Condition:Very Good - Portrait documented - Alabama Portraits Prior to 1870, complied by the Colonial Dames in the State of Alabama, published in 1969.
Description:Black suit and stock, high collar, Dark eyes and hair, high forehead. Looking directly at artist.
History:Painting has been professionally cleaned. Frame has one small piece missing at bottom. Family speculation was that the portrait hung at too great an angle and the bottom piece broke from too much pressure. Painting hung in the home of The Rev. and Mrs. John Bell Hamilton of Columbia, Tennessee. The home is located on Williamsport Pike and is now known as Kennedy Place.
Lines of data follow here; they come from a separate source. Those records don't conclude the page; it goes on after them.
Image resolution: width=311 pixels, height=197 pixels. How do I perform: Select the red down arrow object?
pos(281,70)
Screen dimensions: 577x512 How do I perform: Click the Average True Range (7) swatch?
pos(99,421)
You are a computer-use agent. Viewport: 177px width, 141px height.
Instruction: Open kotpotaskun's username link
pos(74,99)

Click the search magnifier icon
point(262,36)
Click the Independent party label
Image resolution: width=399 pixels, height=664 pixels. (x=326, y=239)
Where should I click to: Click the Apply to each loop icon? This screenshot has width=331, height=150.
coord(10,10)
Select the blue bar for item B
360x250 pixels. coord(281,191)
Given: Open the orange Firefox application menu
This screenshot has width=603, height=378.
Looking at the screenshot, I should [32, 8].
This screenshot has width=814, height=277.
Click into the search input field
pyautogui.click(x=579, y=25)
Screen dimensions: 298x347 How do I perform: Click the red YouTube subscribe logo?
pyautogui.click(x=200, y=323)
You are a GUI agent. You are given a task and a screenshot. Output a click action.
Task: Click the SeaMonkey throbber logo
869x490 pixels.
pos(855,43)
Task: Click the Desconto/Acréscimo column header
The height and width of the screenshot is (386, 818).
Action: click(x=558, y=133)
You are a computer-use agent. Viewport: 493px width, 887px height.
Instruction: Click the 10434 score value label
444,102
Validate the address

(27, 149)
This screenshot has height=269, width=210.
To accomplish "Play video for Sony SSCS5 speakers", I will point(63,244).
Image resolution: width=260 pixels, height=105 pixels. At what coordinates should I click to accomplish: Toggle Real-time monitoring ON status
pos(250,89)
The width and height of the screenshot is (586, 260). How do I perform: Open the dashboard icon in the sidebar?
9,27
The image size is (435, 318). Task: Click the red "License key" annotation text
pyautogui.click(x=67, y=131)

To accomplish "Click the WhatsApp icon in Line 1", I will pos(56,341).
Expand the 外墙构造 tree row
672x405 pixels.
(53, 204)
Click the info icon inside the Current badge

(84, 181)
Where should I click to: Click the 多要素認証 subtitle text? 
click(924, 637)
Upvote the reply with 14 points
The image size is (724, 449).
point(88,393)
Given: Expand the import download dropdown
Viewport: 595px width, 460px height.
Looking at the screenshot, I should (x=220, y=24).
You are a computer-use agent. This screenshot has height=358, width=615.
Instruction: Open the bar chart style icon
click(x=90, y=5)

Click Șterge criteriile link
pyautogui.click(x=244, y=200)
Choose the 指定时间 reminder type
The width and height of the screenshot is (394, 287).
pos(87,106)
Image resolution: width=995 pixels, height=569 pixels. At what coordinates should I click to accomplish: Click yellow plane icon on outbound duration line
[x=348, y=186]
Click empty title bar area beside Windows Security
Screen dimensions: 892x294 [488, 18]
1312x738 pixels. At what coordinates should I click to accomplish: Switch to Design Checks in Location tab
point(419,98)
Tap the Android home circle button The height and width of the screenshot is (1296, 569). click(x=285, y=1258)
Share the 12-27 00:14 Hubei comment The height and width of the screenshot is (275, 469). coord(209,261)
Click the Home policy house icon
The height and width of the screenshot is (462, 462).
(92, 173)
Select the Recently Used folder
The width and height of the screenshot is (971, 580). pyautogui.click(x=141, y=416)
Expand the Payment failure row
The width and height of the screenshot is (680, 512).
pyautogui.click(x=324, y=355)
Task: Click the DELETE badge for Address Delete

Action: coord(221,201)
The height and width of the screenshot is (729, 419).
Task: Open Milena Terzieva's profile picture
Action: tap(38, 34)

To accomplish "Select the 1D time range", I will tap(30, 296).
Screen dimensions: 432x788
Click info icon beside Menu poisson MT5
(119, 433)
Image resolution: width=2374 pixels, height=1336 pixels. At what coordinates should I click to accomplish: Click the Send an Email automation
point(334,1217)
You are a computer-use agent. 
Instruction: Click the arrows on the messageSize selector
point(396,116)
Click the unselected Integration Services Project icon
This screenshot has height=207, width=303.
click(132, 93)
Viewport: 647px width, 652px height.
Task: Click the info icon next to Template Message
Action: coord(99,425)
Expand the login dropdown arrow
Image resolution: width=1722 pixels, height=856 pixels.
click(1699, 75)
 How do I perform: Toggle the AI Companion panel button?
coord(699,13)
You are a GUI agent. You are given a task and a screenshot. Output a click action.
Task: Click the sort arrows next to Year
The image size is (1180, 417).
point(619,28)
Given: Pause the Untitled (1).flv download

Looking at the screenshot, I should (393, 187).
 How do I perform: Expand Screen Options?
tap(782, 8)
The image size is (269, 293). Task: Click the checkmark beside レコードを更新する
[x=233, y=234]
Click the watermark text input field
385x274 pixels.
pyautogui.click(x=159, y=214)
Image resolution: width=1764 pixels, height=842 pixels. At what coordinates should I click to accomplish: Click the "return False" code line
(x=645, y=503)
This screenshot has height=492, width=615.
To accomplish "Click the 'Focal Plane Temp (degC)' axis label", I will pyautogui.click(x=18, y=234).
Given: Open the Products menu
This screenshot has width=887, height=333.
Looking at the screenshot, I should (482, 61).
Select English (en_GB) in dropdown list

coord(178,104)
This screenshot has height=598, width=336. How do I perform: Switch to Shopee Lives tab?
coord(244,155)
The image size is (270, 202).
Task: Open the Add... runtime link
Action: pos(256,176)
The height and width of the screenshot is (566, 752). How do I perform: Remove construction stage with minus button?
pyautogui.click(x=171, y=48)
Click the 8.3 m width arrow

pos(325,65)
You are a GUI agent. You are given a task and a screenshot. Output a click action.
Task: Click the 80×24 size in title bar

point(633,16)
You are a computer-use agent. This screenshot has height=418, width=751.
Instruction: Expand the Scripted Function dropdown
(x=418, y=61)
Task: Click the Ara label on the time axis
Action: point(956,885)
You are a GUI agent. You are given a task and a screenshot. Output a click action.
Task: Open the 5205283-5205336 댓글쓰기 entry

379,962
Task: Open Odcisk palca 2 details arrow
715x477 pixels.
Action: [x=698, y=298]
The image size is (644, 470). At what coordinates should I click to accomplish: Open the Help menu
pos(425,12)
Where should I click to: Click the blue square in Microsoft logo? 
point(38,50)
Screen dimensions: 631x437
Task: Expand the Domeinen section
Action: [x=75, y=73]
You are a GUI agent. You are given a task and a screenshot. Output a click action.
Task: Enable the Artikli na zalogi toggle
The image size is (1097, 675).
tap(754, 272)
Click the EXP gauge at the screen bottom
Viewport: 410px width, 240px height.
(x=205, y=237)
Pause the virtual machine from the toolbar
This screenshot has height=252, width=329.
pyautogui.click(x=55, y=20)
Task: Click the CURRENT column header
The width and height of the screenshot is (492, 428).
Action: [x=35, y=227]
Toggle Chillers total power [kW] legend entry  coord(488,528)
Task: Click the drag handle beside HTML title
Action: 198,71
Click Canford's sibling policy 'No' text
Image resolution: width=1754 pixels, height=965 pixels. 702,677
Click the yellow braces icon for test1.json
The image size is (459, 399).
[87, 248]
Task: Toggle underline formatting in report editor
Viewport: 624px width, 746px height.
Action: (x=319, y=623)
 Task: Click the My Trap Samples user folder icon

Painting was inherited by Hamilton's nephew and adopted son, Thomas Hamilton Williams, then his daughters, Irene and Carrie Williams, then their niece, Emily Irene Williams Cater, then her daughter, Alleen WIlliams Cater.
Notes:Hamilton came to Tennessee from South Carolina by 1807. Primarily a Methodist minister, he owned farmland in Maury County valued in 1860 at $50,000, plus farmland in Alabama. Highly educated, he served as Clerk and Master of Chancery Court and was licensed to practice law in Tennessee. He raised a company of cavalry for Second Tennessee Battalion, later First Tennessee regiment, CSA. After the war he invested in railroad development. He had substantial holdings in real estate and stock at his death in 1887. See The Civil War Papers of John Bell Hamilton and Thomas Hamilton Williams, Alleen Williams Cater, 1971 (original papers at Tennessee State Library & Archives).